I simply stared back.

"I'll take that as a no." His full lips curled into a smile. "I am Sariel. I've been watching you."

Creepy statement. I shivered. The last thing I wanted was a being like him watching me.

"It intrigues me…" His smile grew as the light faded around his body, making him look more human than immortal. "How they fight over something so insignificant."

I flinched.

"I don't mean you, little human." He moved around the room. Lights followed each footstep until I realized I was sitting in a large open room — a lot like a typical living room with couches and tables — facing the Puget Sound.

It would be normal…

If an archangel wasn't walking around in front of me, glowing all over the place.

"The situation — it's insignificant. Tell me, why should my brothers — why should I bother myself with the prophecy? It does not directly affect me."

He waved at my mouth.

My lips pulled apart. I inhaled then spoke. "It may not affect you, but it affects others. People are dying — what if I'm the answer?"

He turned his back to me. "Do you think that we would put the balance of immortal lives in the hands of a mere human?"

"Yes," I whispered, "because it's the only thing that makes sense."

"You speak to me as if you have the right to breathe in my presence without falling to your feet in terror."

"And you speak to me like you deserve to be worshipped, when you've done nothing but kidnap me and mock me."

His body stilled.

I blamed Ethan's blood. I'd spoken out of turn. And I was going to pay for it.

"Keep that heartbeat under control. Wouldn't want that vampire blood to boil you from the inside out… quite painful I've heard, the process of a human turning immortal."
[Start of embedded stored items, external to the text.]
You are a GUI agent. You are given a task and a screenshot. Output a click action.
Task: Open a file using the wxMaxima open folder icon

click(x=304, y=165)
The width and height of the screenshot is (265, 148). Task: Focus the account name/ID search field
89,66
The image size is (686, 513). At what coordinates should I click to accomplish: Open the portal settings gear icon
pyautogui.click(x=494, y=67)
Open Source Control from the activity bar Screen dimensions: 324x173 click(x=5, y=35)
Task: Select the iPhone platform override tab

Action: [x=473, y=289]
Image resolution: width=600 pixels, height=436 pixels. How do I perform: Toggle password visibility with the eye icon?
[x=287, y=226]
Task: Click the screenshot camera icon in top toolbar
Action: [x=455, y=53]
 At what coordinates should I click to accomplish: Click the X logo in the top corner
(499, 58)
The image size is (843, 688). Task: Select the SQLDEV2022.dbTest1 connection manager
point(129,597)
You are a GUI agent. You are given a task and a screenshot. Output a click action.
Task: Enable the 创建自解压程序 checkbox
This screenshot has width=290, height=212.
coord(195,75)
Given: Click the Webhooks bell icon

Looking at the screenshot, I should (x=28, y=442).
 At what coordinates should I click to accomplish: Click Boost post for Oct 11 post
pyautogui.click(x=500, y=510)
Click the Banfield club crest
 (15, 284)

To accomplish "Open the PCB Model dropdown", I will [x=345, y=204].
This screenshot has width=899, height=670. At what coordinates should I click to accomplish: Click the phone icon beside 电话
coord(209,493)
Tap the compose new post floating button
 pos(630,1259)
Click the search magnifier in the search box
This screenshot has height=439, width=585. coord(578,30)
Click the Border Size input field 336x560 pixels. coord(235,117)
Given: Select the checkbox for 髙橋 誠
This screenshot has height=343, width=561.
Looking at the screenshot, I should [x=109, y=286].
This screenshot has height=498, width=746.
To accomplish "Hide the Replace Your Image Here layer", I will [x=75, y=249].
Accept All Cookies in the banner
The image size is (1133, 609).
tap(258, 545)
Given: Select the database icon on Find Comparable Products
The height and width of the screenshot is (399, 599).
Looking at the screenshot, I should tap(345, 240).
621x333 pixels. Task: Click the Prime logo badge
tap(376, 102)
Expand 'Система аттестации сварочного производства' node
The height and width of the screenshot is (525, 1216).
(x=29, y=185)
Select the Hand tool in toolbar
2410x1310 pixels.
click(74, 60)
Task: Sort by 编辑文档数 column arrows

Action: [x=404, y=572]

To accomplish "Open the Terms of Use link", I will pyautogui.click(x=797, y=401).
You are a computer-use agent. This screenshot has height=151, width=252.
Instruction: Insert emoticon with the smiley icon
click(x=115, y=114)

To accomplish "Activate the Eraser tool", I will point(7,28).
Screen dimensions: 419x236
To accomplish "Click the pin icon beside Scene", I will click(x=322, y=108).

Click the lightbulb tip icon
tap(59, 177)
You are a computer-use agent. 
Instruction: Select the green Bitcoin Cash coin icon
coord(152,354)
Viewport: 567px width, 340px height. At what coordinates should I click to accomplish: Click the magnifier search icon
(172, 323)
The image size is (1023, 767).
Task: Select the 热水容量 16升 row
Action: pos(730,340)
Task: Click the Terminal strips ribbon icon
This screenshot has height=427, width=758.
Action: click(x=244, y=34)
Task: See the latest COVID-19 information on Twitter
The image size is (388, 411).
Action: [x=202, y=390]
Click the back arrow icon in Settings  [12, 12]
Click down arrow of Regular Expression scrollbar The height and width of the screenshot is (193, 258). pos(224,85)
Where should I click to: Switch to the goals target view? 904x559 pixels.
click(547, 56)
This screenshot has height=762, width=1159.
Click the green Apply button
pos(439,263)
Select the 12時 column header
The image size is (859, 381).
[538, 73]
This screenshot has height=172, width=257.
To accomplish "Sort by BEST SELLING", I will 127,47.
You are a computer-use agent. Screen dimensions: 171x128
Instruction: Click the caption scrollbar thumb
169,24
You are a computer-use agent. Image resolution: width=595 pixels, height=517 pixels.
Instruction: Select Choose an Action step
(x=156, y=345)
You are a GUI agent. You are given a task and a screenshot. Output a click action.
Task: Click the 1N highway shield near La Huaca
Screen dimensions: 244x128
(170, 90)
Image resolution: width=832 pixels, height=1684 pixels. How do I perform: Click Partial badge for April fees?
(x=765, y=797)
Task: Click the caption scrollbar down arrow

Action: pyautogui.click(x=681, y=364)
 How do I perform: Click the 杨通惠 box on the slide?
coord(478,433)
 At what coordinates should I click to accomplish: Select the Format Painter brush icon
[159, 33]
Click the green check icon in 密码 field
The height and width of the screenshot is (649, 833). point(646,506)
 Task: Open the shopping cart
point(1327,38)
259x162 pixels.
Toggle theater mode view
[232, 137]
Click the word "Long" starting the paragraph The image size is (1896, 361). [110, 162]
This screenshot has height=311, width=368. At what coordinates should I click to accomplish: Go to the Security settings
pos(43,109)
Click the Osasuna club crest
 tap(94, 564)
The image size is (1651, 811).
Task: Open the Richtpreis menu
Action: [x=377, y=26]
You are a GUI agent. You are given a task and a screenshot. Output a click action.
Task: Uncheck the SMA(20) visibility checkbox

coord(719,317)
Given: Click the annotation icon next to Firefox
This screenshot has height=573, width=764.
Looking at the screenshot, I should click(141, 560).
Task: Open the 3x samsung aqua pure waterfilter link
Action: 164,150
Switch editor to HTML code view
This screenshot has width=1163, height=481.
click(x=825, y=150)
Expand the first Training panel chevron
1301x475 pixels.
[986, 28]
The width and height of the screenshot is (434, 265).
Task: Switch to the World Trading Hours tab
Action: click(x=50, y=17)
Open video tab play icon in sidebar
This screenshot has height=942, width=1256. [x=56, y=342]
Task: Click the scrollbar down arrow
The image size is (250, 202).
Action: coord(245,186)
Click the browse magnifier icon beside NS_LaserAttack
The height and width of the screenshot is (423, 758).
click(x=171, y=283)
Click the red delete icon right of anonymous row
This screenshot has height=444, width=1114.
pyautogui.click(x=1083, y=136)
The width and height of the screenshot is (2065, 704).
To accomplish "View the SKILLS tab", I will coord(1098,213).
"What?" My heart raced. "But I'm human."

"Yes." He turned back to face me. "For now you are human. Until the choice will be made by the immortals. You will stay that way, in my care."

"Why?" I gulped. "Why take me?"

His shoulders hunched; it was the only chink I'd seen in his armor the entire time we'd been talking. "Because once, a very long time ago, one of my sons made a great lapse in judgment, and the immortals have been paying for it ever since."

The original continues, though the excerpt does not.